ДНЕВНИКОВЫЙ ОТРЫВОК:
☆ ☆ ☆ ☆ ☆ ☆ ☆

5 августа 56 • Жизнь Анны Андреевны проникнута сейчас ожиданием. Сурков не звонит. Будет ли книга? Она уже не делает вида перед самой собой и другими, будто ей это все равно. Сообщила мне с утра счастливым голосом: Сурков не звонил, но зато звонил Федин и сказал, что Сурков непременно позвонит в понедельник. По этому случаю она отложила свой отъезд к Шервинским в Старки и просит меня придти посоветоваться.

Вечером я пошла. Анна Андреевна напряженно ждет завтрашних вестей. Спросила, как я думаю, давать ли в книгу стихотворения «Борис Пастернак» и «Клевета».

– Сталин, – объяснила она, – обиделся когда‑то на «Клевету», не заметив дату: 1921[182].

Я посоветовала включить и «Пастернаку» и «Клевету»: идей начальства все равно не угадаешь. Т о́ оно не замечает написанного (например, дату), т о́ замечает нечто, чего и в помине нет (например, защиту сорняков в стихотворении «Ива»).

На днях Лева звонил из Ленинграда Эмме Григорьевне с сообщением, что Анной Андреевной получены еще какие‑то деньги за «Марьон Делорм». Она очень довольна.

Прочитала мне черновик своего перевода из Рабиндраната Тагора – «Счастье».

– Как вы думаете, продолжать или бросить? Очень скучные стихи.

– Бросить, – сказала я, памятуя о новых деньгах за Гюго.

…А вдруг бы – договор на ее собственную книгу и большой тираж, большие деньги?!. Большая книга с новыми и старыми стихами!

 

7 августа 56 • Звонила Анна Андреевна: ее приглашают к Суркову завтра, к шести часам, в Союз. А завтра в Союзе как раз закрытое партийное собрание. До или после? Интересно.

☆ ☆ ☆ ☆ ☆ ☆ ☆

ИСХОДНЫЕ ДАННЫЕ:
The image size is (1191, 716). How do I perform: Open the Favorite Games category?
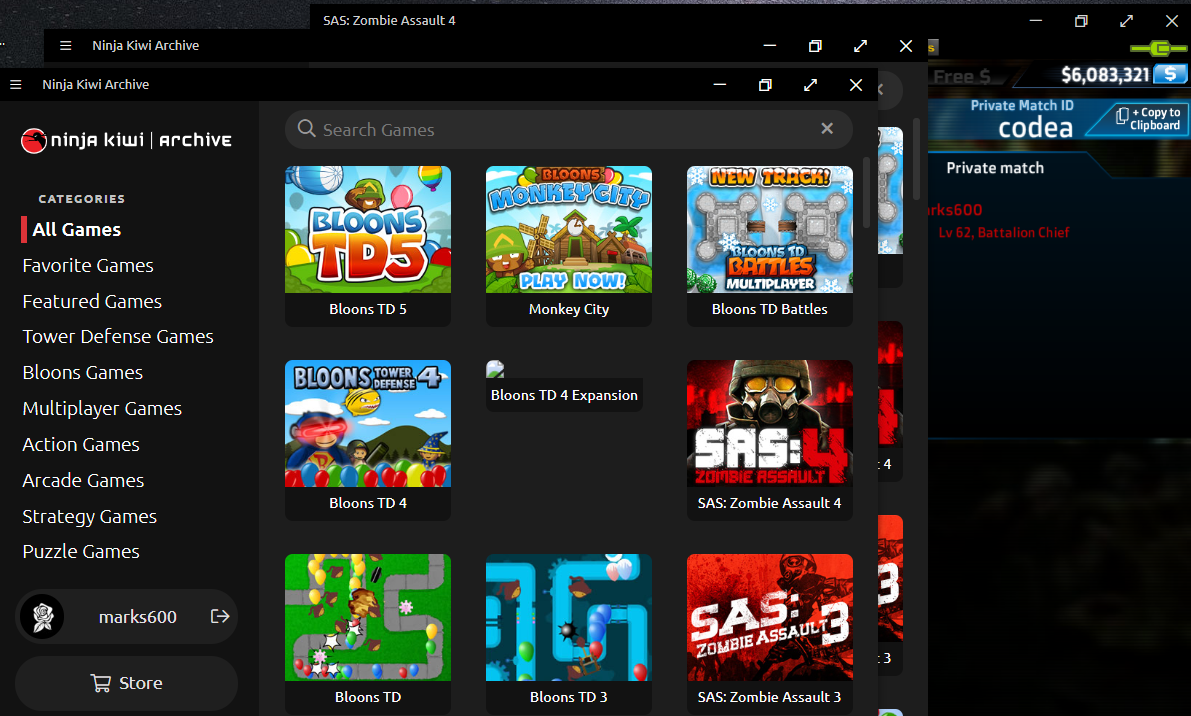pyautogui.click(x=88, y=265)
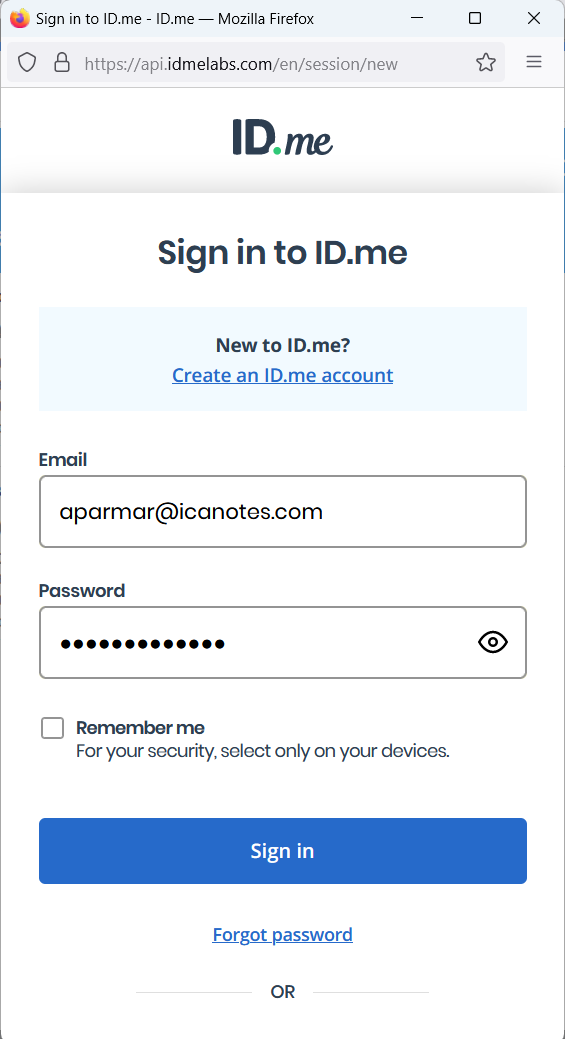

☆ ☆ ☆ ☆ ☆ ☆ ☆

ЗАДАНИЯ:
[1] Ответьте по дневниковому отрывку на три вопроса:
(a) К кому и куда Анна Андреевна отложила свой отъезд?
(b) Какую дату, по словам Анны Андреевны, не заметил Сталин в «Клевете»?
(c) В котором часу и куда Анну Андреевну приглашают к Суркову?
[2] Изложите дневниковый отрывок в двух предложениях.
[3] Дайте продолжение дневникового отрывка об Анне Андреевне, начиная после его последней фразы.

ОТВЕТЫ К ЗАДАНИЯМ:
[1]
(a) К Шервинским в Старки.
(b) 1921.
(c) К шести часам, в Союз.

[2] Анна Андреевна напряженно ждет звонка Суркова и вестей о своей книге, советуется, давать ли в нее стихотворения «Борис Пастернак» и «Клевета», и получает совет включить оба. Ей советуют бросить скучный перевод из Тагора, раз пришли новые деньги за «Марьон Делорм», а 7 августа ее приглашают к Суркову в Союз.

[3]
 

10 августа 56 • Вчера звонила Анна Андреевна: состоялось наконец ее свидание с Сурковым. Он уходит в отпуск, просит ее составить маленькую книжку и прислать ему.

Маленькую? Глупо.

Но «не случайно», по любимому выражению наших критиков.

Третьего дня закрытое партсобрание в Союзе. Очередное письмо Ц.К., а потом рассуждения о «критиканах». Кто же эти критиканы? Ну, например, Берггольц, которая выступила не так давно на писательском собрании с критикой речи Жданова и постановления об Ахматовой и Зощенко. Зал бурно аплодировал, а затем Ольгу Федоровну стали прорабатывать всюду, на всех партийных собраниях в Ленинграде и в Москве. Постановление 46 года, оказывается, оставлено в силе.

Но ведь Зощенко и Ахматову все же печатают. Вот и пойми!

Какое грязное пятно было бы смыто с наших душ, с нашей литературы, если бы ждановщина была отправлена туда, куда ей и дорога – туда же, куда ежовщина, бериевщина!108

 

16 августа 56 • Приехала с дачи Шервинских Анна Андреевна. Она посвежела немного, помолодела, даже загорела. Дочь Шервинских пишет ее портрет[183]. «Хорошо вам там было?» – спросила я.

– Разве мне может быть где‑нибудь хорошо? – ответила Анна Андреевна с укором.

И я увидела, какие усталые у нее глаза.

Это было третьего дня. Разговор зашел о выступлении Ольги Берггольц.

– Относительно меня Оля всегда вела себя безупречно – сказала Анна Андреевна. – И в 46‑м, и вот теперь[184]. Но неизвестно, какую волну поднимет ее выступление.

(Я‑то уже знаю, какую: здесь Ольгу Федоровну прорабатывал Сытин, а в Ленинграде, говорят, дело будет разбираться в Обкоме. Но я промолчала, видя, что Анна Андреевна и без того чем‑то расстроена.)

– Завтра, – сказала она, – десять лет. Следите за центральной прессой.

Но в газете вчера ничего не было – если не считать шпилек в подлейшем ответе Эренбургу, явно инспирированном редакцией.

(Сарра Эммануиловна Бабенышева называет эту статью так: «Кочетов вернулся из больницы»109.)

 

23 августа 56 • Мрачный день с Анной Андреевной. Один из самых мрачных. Вчера.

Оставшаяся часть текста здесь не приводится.